Javier Hernandez: United Forward's Poor Play Can't Be Blamed on Injuries
Since competing for Mexico in last summer's CONCACAF Gold Cup with Mexico, things have been rocky for Javier Hernandez at Old Trafford.
Last July, an errant ball hit him in the head and caused him to fall to the ground. The Guardian reported that he "sustained a mild concussion," but that he'd been given the all-clear by Manchester United medical staff. No big deal, right?
Days later, ESPN reported that Dr. Rafael Ortega of Hernandez's former club, Chivas de Guadalajara, "has warned Manchester United that the striker could have a long-term neurological condition ... I don't know if there is a connection between the two situations. I'm not up to date with the current situation, we would have to speak to a neurologist."
Manager Sir Alex Ferguson didn't rush him back. No need, it's still the summer and the Red Devils were loaded with talent.
But league matches started and Chicharito missed the season opener against West Bromwich Albion. Was this a more serious issue than Ferguson was letting on? How long would it take Hernandez to get into match fitness? The striker earned playing time during the last 10 minutes of a 3-0 win against Tottenham and then the last 60 minutes of an 8-2 win against Arsenal early in the season, but he wasn't contributing.
Then, on September 10, Manchester United hosted Bolton and Hernandez played a full 90 minutes, scoring two brilliant goals. It was now that Red Devils supporters could begin to suppress their doubts that the 23-year-old wouldn't get back to his scoring ways.
However, as the season went on, the Little Green Pea was a little lacking of form. In the first three months of the season, Hernandez scored just four goals in league play and did absolutely nothing in his Champions League appearances.

▶ _PROVIDED INFORMATION_:

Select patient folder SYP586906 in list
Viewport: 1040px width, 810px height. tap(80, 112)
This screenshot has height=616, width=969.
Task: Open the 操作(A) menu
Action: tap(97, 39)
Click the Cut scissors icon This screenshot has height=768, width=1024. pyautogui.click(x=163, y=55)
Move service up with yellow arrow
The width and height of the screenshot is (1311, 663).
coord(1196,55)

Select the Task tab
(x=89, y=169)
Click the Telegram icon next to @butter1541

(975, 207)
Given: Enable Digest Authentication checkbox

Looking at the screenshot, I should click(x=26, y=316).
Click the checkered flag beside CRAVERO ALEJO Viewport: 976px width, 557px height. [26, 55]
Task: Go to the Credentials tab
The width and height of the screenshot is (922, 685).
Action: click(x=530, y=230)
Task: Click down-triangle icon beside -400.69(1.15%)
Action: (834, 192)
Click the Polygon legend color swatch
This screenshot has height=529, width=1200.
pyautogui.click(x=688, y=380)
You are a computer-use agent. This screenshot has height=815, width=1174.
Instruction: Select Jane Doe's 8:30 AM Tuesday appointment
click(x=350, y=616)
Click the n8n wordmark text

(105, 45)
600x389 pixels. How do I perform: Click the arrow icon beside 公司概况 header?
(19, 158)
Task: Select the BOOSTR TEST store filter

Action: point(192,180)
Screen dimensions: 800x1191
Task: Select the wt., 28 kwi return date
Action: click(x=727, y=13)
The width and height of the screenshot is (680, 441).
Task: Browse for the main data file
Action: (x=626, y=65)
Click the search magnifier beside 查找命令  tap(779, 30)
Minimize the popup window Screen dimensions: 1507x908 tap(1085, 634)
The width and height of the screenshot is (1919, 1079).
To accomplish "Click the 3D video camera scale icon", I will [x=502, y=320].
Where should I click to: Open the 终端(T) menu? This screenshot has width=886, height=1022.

▶ _ACTION ITEM_: Please continue the article about Javier Hernandez's struggles at Manchester United, starting right after its last sentence.

▶ _RESPONSE BOX_:
Compare that with last season and you'll find that Chicharito scored more goals with less time on the pitch.
Now we're in the dead of winter and Manchester United is spending the weekend of December 3 to visit a struggling Aston Villa side. Hernandez goes down with a nasty ankle injury and does some ligament damage. He came back weeks later, but struggled to get healthy and therefore earned a lot of time on the bench.
He wouldn't contribute a goal or assist until January 31 when he netted a score against Stoke City and then another the next week on February 5 against Chelsea.
"Okay," thought Manchester United fans. "The Little Green Pea is back!"
The Little Green Pea didn't score another league goal until he got two on March 18 against Wolverhampton. He has yet to score or collect an assist since and in Manchester United's last match against an easy Aston Villa side, he was an unused substitute.
I'll be the first to admit that concussions are a dangerous and confusing injury. They are wreaking havoc on professional football in America and are as difficult to prevent as they are to treat. That's not even mentioning that serious ankle injuries, like the one Hernandez suffered in December, are difficult to come back from.
But have Manchester United fans actually considered the opinion that their prized striker just isn't as good as many thought he'd be?
His performance in his second full season in the Premier League tells me he isn't ready for this big a stage yet. He was ready for something bigger than Mexico, but not England.
Has Chicharito performed poorly this season?
Mexico's best striker has a respectable (but not superb) 10 goals and two assists in 27 appearances, but look at the Premier League opponents he's scored against this season: Bolton (2), Liverpool, Everton, Swansea City, Newcastle United, Stoke City, Chelsea, Wolves (2).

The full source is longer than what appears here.